同社は、サービス付き高齢者向け住宅の設計、建築、運営までを一気通貫で提供するビジネスモデルを展開しています。特に「アンジェス」ブランドの施設では、単なる住居提供に留まらず、訪問介護や訪問看護、居宅介護支援を統合したサービスを提供しています。

2023年からは医療と介護の両面をサポートする「ハイブリッド型」を新規開設の基本スタイルとして採用しています。これにより、医療依存度の高い入居者の受け入れを進めるとともに、収益源の分散化と付加価値の向上を図っています。

KPI

経営目標の達成度を測る指標として、毎年の新規開設居室数、売上高経常利益率、および運営効率を示す複数の指標を採用しています。具体的には、年間150室の増床を目標として掲げています。

また、現場の運営管理においては、訪問介護の利用単価、全社的な稼働率、人件費率といった数値を重要視しています。これらの数値を数値化して指導することで、経営の安定化と効率的な運営体制の構築を目指しています。

成長ドライバー

成長の柱は、サービス付き高齢者向け住宅の継続的な新規開設と、訪問看護事業の拡大による収益性の向上です。2023年以降、より高度な医療対応が可能な拠点を増やすことで、単一拠点あたりの付加価値を高めています。

また、自社開発の管理システム「CareMaster」の導入により、業務の効率化とスタッフの教育コスト低減を図っています。このデジタル化による生産性向上は、人件費高騰や深刻な人手不足といった業界課題に対する競争力の源泉となっています。

リスク

介護・看護業界特有の深刻な人手不足により、人員確保が困難な場合には新規拠点の開設遅延や入居受け入れ制限が発生するリスクがあります。これに対し、同社は独自の教育体制やドミナント展開によるスタッフの相互融通、特定技能外国人材の活用などで対応しています。

また、介護報酬や診療報酬の改定に伴う制度変更も重要なリスク要因です。特に基本報酬の減額や規制強化への対策として、同社は訪問看護事業の拡大による収益源の分散化や、自社システムの活用による運営効率の向上を進めることでリスク低減を図っています。

競合

高齢者向け住宅市場において、同社は設計・建築から運営までを一貫して手掛ける強みを持っており、独自の営業体制で地域との関係性を構築しています。他社と比較し、自社での顧客獲得や紹介元への丁寧な情報共有を行うことで高い稼働率を維持しています。

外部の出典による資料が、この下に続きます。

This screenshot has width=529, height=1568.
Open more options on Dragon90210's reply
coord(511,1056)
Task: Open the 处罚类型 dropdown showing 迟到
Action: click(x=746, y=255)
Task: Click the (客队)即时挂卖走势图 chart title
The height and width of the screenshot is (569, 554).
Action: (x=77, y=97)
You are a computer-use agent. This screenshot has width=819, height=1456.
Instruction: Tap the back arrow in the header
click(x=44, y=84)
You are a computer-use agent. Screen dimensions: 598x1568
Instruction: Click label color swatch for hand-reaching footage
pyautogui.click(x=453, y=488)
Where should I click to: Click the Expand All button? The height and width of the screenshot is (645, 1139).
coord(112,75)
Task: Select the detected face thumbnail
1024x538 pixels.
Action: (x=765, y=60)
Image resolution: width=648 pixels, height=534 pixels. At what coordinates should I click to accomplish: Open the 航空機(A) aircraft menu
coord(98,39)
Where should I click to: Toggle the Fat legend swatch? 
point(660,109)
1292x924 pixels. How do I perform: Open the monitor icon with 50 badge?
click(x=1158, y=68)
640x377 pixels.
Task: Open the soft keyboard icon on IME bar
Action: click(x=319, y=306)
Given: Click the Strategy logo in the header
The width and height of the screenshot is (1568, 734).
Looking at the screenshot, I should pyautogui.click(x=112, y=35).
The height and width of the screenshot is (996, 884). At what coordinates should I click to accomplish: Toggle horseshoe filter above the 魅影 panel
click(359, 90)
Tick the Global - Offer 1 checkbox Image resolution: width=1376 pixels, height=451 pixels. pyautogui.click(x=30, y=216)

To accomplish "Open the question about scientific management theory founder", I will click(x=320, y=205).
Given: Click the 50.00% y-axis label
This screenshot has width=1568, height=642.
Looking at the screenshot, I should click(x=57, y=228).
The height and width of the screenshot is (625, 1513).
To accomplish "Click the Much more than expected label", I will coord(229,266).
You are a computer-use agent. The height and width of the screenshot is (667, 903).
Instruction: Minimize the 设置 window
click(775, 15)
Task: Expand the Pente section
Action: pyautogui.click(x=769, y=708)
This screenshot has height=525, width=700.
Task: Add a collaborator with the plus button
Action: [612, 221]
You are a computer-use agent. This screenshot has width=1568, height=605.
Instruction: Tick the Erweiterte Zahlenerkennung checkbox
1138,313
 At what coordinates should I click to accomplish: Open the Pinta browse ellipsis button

競合環境においては、深刻な人手不足による淘汰が進む中、同社は「ハイブリッド型」の展開やITシステムの活用により差別化を図っています。特に医療と介護の両面をカバーする体制を整えることで、より高度なニーズを持つ層への対応力を高めています。

バリュエーション

2026年8月14日時点の市場データにおいて、同社の株価は863円となっており、時価総額は約13.1億円です。この時点でのPERは16.00倍、PBRは0.92倍と算出されています。

また、同日のデータに基づく配当利回りは1.16%となっています。これらの指標は、成長に向けた投資と安定した運営基盤のバランスを反映する要素となります。